12

Possible Duplicate:
IO redirection and the head command

I just wanted to remove all but the first line of a file. I did this:

head -1 foo.txt

... and verified that I saw only the first line. Then I did:

head -1 foo.txt > foo.txt

But instead of containing only the first line, foo.txt was now empty.

Turns out that cat foo.txt > foo.txt also empties the file.

Why?

Nathan Long
  • 1,613
  • 1
  • 13
  • 27
  • 2
    A more interesting question (yet slightly more pedantic) would be to know if the evaluation order is defined in POSIX or is it implementation-specific. – rahmu Jun 20 '12 at 18:19
  • @rahmu - True. I happen to be using zshell on OSX Lion. – Nathan Long Jun 20 '12 at 18:21
  • 1
    @rahmu POSIX does specify the order but it doesn't need to because if you think about it for just a moment, you'll realize that the shell is the one that does the redirections and it has to do them *before* running the command, since it will be too late to do it after the command has already started. Add that bit of common sense to the fact that the `>` operator includes truncation and this behavior becomes very logical. – jw013 Jun 20 '12 at 21:55

2 Answers2

13

Before the shell starts processing any data, it needs to make sure all the input and output is squared away.
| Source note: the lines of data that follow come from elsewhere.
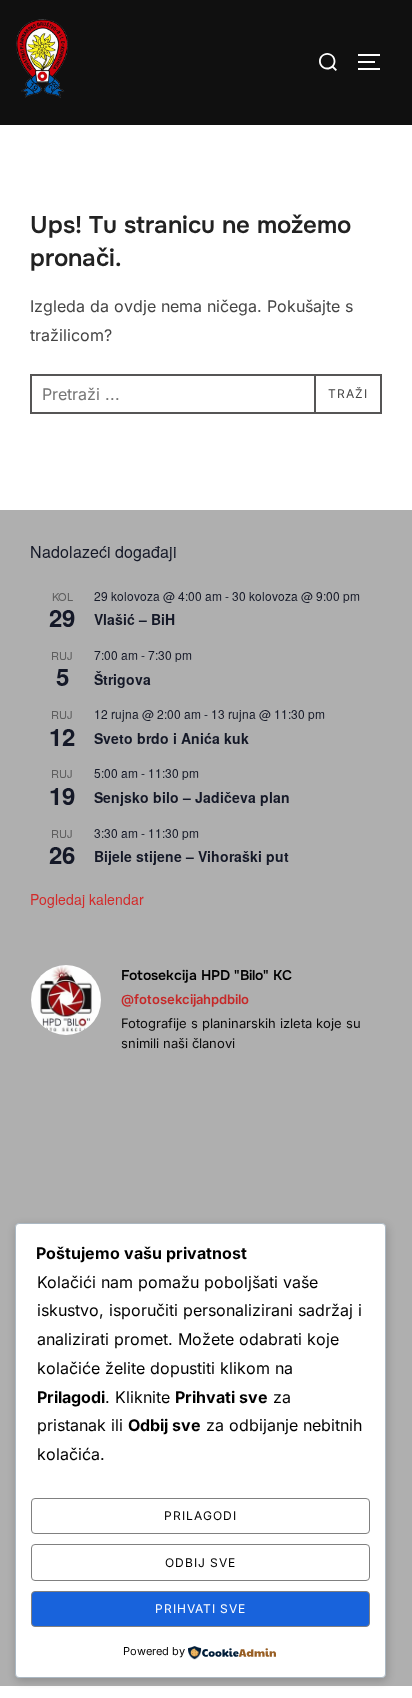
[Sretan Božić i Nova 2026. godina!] (86, 1135)
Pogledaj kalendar (87, 899)
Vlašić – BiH (134, 619)
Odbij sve (200, 1562)
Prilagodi (200, 1515)
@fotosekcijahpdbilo (185, 999)
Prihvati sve (200, 1608)
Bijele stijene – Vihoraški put (191, 856)
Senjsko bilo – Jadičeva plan (192, 797)
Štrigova (122, 679)
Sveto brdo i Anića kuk (171, 738)
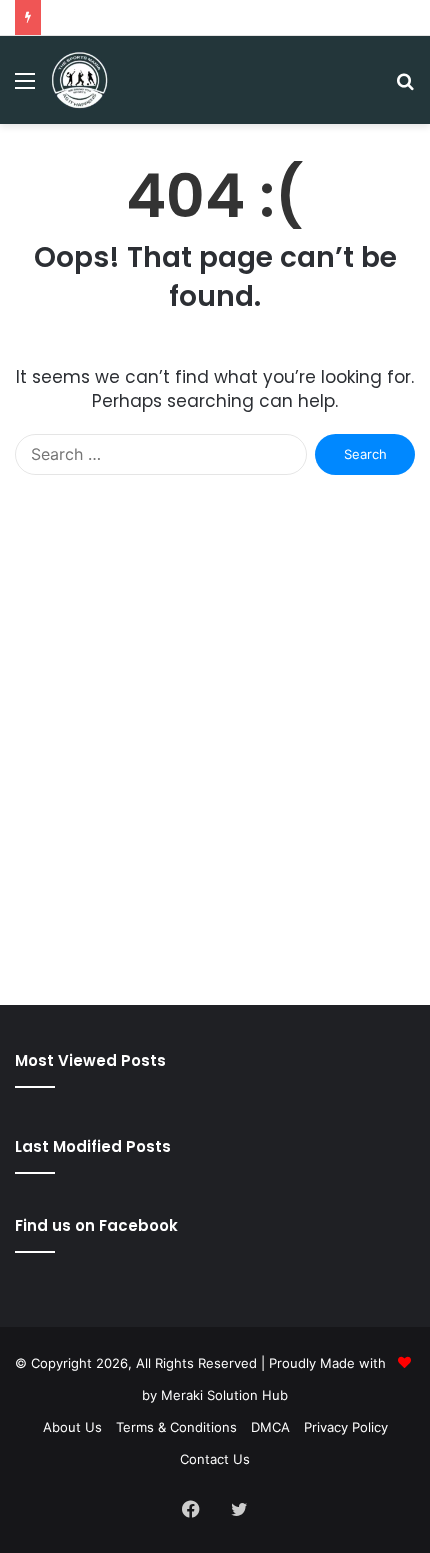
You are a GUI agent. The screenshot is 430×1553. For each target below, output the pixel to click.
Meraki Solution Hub (224, 1395)
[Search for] (405, 87)
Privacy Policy (346, 1427)
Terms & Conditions (176, 1427)
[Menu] (25, 87)
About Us (72, 1427)
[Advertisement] (215, 760)
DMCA (270, 1427)
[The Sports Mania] (79, 80)
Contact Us (215, 1459)
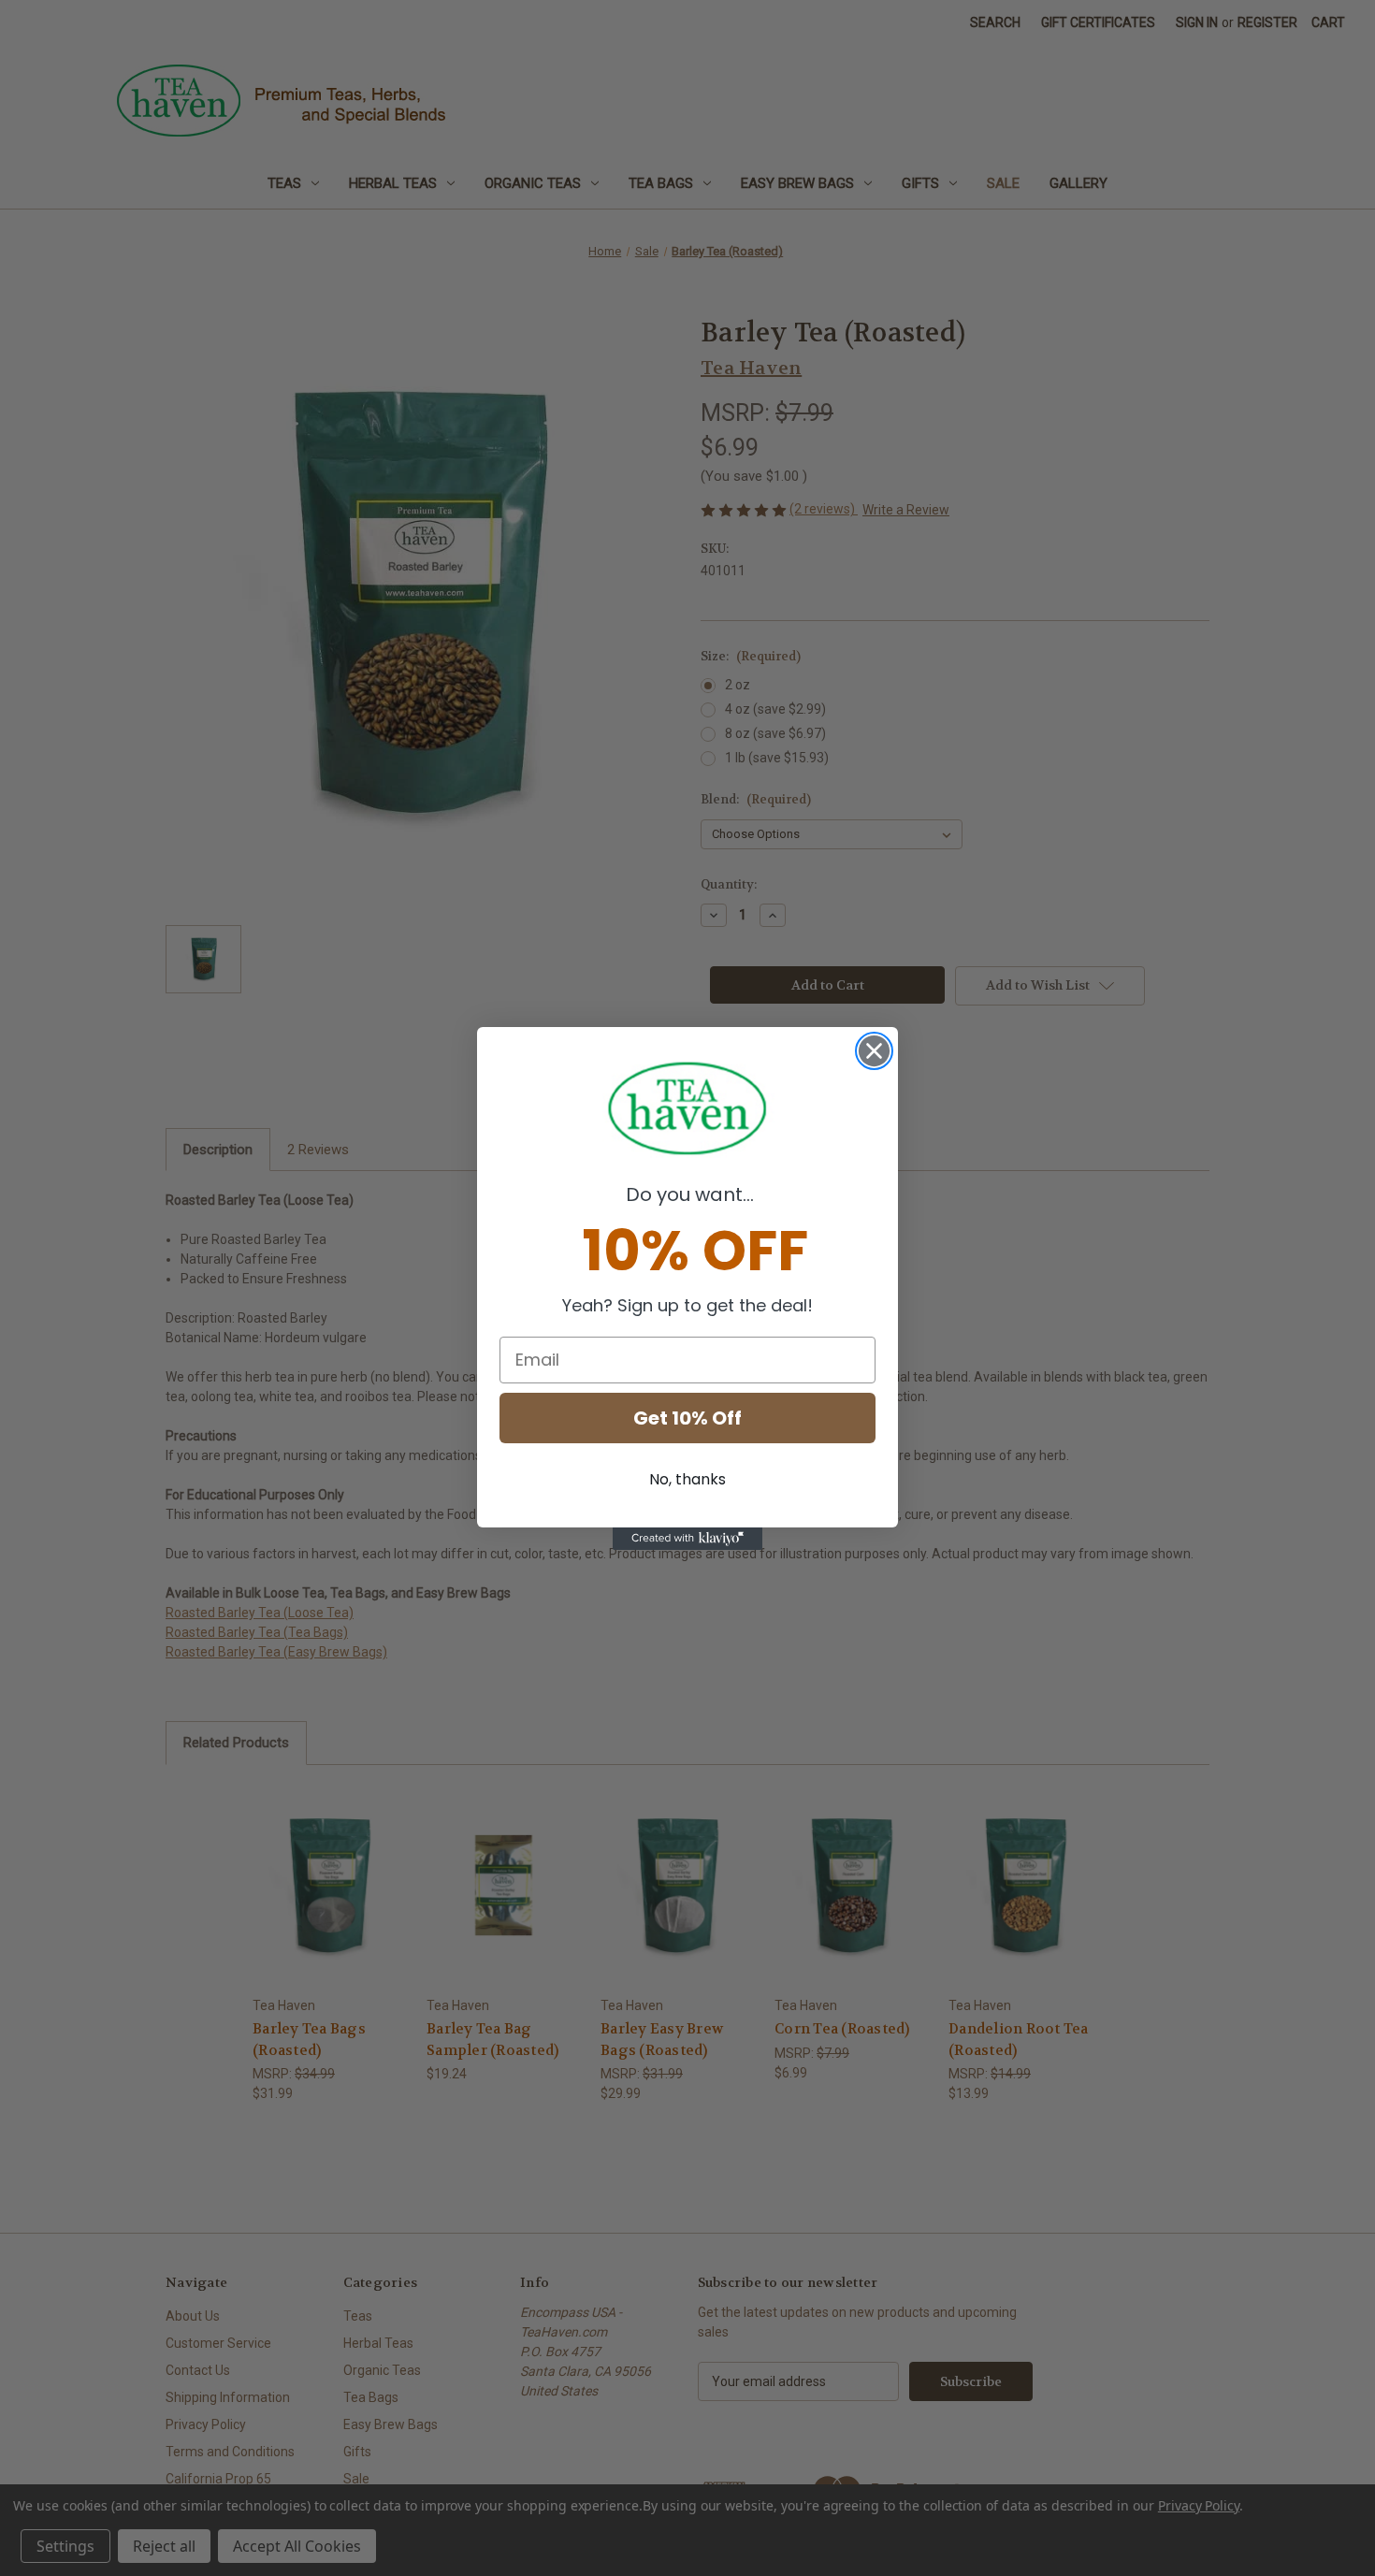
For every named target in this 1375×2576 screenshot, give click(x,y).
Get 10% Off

So in your case using > foo.txt basically tells the system: "create a (new) file named foo.txt and stick all the output from this command into that file".

The problem is, as you found out, that that wipes out the previous contents.
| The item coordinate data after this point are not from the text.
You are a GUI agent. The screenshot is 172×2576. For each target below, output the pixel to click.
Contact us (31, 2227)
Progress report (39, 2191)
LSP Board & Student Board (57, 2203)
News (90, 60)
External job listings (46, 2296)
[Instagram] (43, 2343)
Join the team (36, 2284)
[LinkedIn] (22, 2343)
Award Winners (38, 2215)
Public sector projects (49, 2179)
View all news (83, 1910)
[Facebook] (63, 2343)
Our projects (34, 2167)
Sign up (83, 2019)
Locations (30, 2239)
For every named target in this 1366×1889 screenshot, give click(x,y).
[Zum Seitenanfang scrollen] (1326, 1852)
Related, >> will append to an existing file.

Update:

Here's a solution using sed, handle with care:

 sed -i '2,$d' foo.txt

It will delete lines 2 to "last" in-place in file foo.txt. Best to try this out on a file you can afford to mess up first :)

This slightly modified version of the command will keep a copy of the original with the .bak extension:

 sed -i.bak '2,$d' foo.txt

You can specify any sequence of characters (or a single character) after the -i command line switch for the name of the "backup" (ie original) file.

Levon
  • 11,174
  • 4
  • 45
  • 41
  • Interesting. How would you remove all but the first line of a file, since `head -1 foo.txt > foo.txt` won't work? – Nathan Long Jun 20 '12 at 17:55
  • @NathanLong Off the top of my head, I'd just use a different temporary file for the output and then rename it. Or is this something you are going to do over? – Levon Jun 20 '12 at 18:00
  • It's not something I'll do a lot. I just wondered if I was missing some obvious, better way. – Nathan Long Jun 20 '12 at 18:02
  • 1
    This works: `head -1 foo.txt | tee foo.txt` – Nathan Long Jun 20 '12 at 18:05
  • @NathanLong I just posted a solution using `sed` that will fit your requirements too. – Levon Jun 20 '12 at 18:06
  • Regarding @Levon's temporary file. For 1 line of text a simple shell variable is enough: `IFS= read -r < foo.txt && echo "$REPLY" > foo.txt`. This is faster than the `sed` solution and more reliable than @NathanLong's `tee` workaround, which works only on small files. Regarding the `sed` solution, `sed -i 'q' foo.txt` is shorter and faster. – manatwork Jun 20 '12 at 18:22
  • @manatwork thanks for the additional information, always good to add to the toolbox. – Levon Jun 20 '12 at 18:35
  • 1
    Please don't recommend `sed -i`. It's not portable and probably doesn't even work correctly on links. Non-portable alternatives include `cmd file | sponge file`. Portable alternatives include `ed` (`ed` is a file editor; `sed` is a *stream* editor, not a file editor), which has more or less the same commands as `sed`, or a temporary file. – jw013 Jun 20 '12 at 21:59
  • why does `tee` work here ? from [this SO discussion of tee vs. sponge](https://stackoverflow.com/questions/33638511/differences-between-sponge-and-tee) it seems like tee would have the same issues as just redirecting straight to the file. – orion elenzil Dec 03 '19 at 17:12
3

Because the shell that you use to invoke cat does the redirection indicated by >.

The shell (bash, zsh, ksh, dash, whatever) reads the command cat foo.txt > foo.txt. The shell has to set up the redirection indicated by > foo.txt. > means to start writing the file from the top, >> would mean to append to foot.txt.

By the time the shell actually gets cat running, foo.txt has disappeared.